Tag Archives: Hate Speech

Christian-owned bakery closes after threats and harassment by gay activists

Todd Starnes reports on a troubling at Fox News.

Excerpt:

A family-owned Christian bakery, under investigation for refusing to bake a wedding cake for a lesbian couple, has been forced to close its doors after a vicious boycott by militant homosexual activists.

[…]Last January, Aaron and Melissa Klein made national headlines when they refused to bake a wedding cake for a lesbian couple.

Klein tells me he has nothing against homosexuals — but because of their religious faith, the family simply cannot take part in gay wedding events.

“I believe marriage is between a man and a woman,” he said. “I don’t want to help somebody celebrate a commitment to a lifetime of sin.”

The lesbian couple filed a discrimination with the Oregon Bureau of Labor and Industries and told their story to local newspapers and television statements.

Within days, militant homosexuals groups launched protests and boycotts. Klein told me he received messages threatening to kill his family. They hoped his children would die.

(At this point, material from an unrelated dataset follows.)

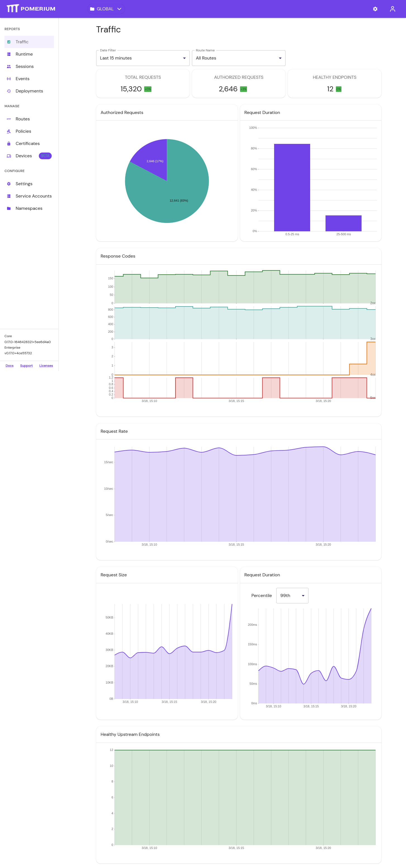Click the Namespaces folder icon

9,208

The LGBT protestors then turned on other wedding vendors around the community. They threatened to boycott any florists, wedding planners or other vendors that did business with Sweet Cakes By Melissa.

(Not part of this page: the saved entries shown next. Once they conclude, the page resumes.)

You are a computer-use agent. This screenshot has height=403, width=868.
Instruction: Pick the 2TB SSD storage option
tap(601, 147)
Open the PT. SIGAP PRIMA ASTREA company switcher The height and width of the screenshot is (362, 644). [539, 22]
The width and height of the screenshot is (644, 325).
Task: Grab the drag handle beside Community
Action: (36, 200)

“That tipped the scales,” Klein said. “The LGBT activists inundated them with phone calls and threatened them. They would tell our vendors, ‘If you don’t stop doing business with Sweet Cakes By Melissa, we will shut you down.’”

The actions of the diversity activists were augmented with an inquisition by state government.

More:

To make matters worse, the Oregon’s Bureau of Labor and Industries announced last month they had launched a formal discrimination investigation against the Christian family.

Commissioner Brad Avakian told The Oregonian that he was committed to a fair and thorough investigation to determine whether the bakery discriminated against the lesbians.

“Everybody is entitled to their own beliefs, but that doesn’t mean that folks have the right to discriminate,” he told the newspaper. “The goal is to rehabilitate. For those who do violate the law, we want them to learn from that experience and have a good, successful business in Oregon.”

Let’s hope that those intolerant bigoted Christians learned their lesson not to offend anyone else by disagreeing with them and refusing to celebrate things that they disagree with. After all, Christians should be forced by the state to act like non-Christians in public.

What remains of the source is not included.